## BEGIN Supplied records

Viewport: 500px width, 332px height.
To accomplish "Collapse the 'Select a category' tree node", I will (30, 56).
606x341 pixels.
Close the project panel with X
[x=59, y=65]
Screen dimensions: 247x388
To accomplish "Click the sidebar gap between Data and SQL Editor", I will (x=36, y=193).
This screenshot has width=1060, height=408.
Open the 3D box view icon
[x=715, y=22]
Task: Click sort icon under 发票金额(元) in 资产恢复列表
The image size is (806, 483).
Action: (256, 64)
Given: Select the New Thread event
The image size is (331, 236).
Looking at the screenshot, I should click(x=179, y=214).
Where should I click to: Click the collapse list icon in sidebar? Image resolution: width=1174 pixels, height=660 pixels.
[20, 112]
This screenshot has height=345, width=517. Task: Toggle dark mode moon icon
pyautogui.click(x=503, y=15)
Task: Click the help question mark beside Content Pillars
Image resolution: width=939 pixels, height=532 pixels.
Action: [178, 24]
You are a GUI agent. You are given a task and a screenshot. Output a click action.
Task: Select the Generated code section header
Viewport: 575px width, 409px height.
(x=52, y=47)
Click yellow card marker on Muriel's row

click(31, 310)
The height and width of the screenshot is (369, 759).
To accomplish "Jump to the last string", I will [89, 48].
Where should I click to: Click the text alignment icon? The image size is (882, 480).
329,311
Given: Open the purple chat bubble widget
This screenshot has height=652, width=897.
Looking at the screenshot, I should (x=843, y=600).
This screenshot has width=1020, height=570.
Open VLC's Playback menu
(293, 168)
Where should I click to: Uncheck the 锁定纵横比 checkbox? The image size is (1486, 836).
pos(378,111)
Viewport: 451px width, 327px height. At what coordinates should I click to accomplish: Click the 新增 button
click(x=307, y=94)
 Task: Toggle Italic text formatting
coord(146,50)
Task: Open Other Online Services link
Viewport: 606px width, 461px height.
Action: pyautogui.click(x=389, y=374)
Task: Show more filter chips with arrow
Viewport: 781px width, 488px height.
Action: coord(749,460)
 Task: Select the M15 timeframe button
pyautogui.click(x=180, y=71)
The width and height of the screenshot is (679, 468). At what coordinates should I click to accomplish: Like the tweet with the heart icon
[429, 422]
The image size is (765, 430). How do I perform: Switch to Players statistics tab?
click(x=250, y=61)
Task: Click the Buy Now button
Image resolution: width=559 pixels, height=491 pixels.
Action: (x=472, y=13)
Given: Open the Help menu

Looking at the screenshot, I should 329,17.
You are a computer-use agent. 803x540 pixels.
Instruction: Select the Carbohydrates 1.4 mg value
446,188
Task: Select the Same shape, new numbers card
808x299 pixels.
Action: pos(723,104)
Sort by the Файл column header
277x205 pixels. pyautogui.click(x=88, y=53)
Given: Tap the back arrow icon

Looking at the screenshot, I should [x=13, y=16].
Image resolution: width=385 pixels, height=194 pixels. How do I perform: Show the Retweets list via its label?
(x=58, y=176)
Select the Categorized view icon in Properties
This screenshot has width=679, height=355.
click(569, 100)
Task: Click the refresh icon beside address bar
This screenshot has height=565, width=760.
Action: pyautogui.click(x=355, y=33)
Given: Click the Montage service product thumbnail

## END Supplied records

**Work instructions:**
Rewrite the lines above as a numbered list, dropping any blank lines.

**Written answer:**
1. Viewport: 500px width, 332px height.
2. To accomplish "Collapse the 'Select a category' tree node", I will (30, 56).
3. 606x341 pixels.
4. Close the project panel with X
5. [x=59, y=65]
6. Screen dimensions: 247x388
7. To accomplish "Click the sidebar gap between Data and SQL Editor", I will (x=36, y=193).
8. This screenshot has width=1060, height=408.
9. Open the 3D box view icon
10. [x=715, y=22]
11. Task: Click sort icon under 发票金额(元) in 资产恢复列表
12. The image size is (806, 483).
13. Action: (256, 64)
14. Given: Select the New Thread event
15. The image size is (331, 236).
16. Looking at the screenshot, I should click(x=179, y=214).
17. Where should I click to: Click the collapse list icon in sidebar? Image resolution: width=1174 pixels, height=660 pixels.
18. [20, 112]
19. This screenshot has height=345, width=517. Task: Toggle dark mode moon icon
20. pyautogui.click(x=503, y=15)
21. Task: Click the help question mark beside Content Pillars
22. Image resolution: width=939 pixels, height=532 pixels.
23. Action: [178, 24]
24. You are a GUI agent. You are given a task and a screenshot. Output a click action.
25. Task: Select the Generated code section header
26. Viewport: 575px width, 409px height.
27. (x=52, y=47)
28. Click yellow card marker on Muriel's row
29. click(31, 310)
30. The height and width of the screenshot is (369, 759).
31. To accomplish "Jump to the last string", I will [89, 48].
32. Where should I click to: Click the text alignment icon? The image size is (882, 480).
33. 329,311
34. Given: Open the purple chat bubble widget
35. This screenshot has height=652, width=897.
36. Looking at the screenshot, I should (x=843, y=600).
37. This screenshot has width=1020, height=570.
38. Open VLC's Playback menu
39. (293, 168)
40. Where should I click to: Uncheck the 锁定纵横比 checkbox? The image size is (1486, 836).
41. pos(378,111)
42. Viewport: 451px width, 327px height. At what coordinates should I click to accomplish: Click the 新增 button
43. click(x=307, y=94)
44.  Task: Toggle Italic text formatting
45. coord(146,50)
46. Task: Open Other Online Services link
47. Viewport: 606px width, 461px height.
48. Action: pyautogui.click(x=389, y=374)
49. Task: Show more filter chips with arrow
50. Viewport: 781px width, 488px height.
51. Action: coord(749,460)
52.  Task: Select the M15 timeframe button
53. pyautogui.click(x=180, y=71)
54. The width and height of the screenshot is (679, 468). At what coordinates should I click to accomplish: Like the tweet with the heart icon
55. [429, 422]
56. The image size is (765, 430). How do I perform: Switch to Players statistics tab?
57. click(x=250, y=61)
58. Task: Click the Buy Now button
59. Image resolution: width=559 pixels, height=491 pixels.
60. Action: (x=472, y=13)
61. Given: Open the Help menu
62. Looking at the screenshot, I should 329,17.
63. You are a computer-use agent. 803x540 pixels.
64. Instruction: Select the Carbohydrates 1.4 mg value
65. 446,188
66. Task: Select the Same shape, new numbers card
67. 808x299 pixels.
68. Action: pos(723,104)
69. Sort by the Файл column header
70. 277x205 pixels. pyautogui.click(x=88, y=53)
71. Given: Tap the back arrow icon
72. Looking at the screenshot, I should [x=13, y=16].
73. Image resolution: width=385 pixels, height=194 pixels. How do I perform: Show the Retweets list via its label?
74. (x=58, y=176)
75. Select the Categorized view icon in Properties
76. This screenshot has width=679, height=355.
77. click(569, 100)
78. Task: Click the refresh icon beside address bar
79. This screenshot has height=565, width=760.
80. Action: pyautogui.click(x=355, y=33)
81. Given: Click the Montage service product thumbnail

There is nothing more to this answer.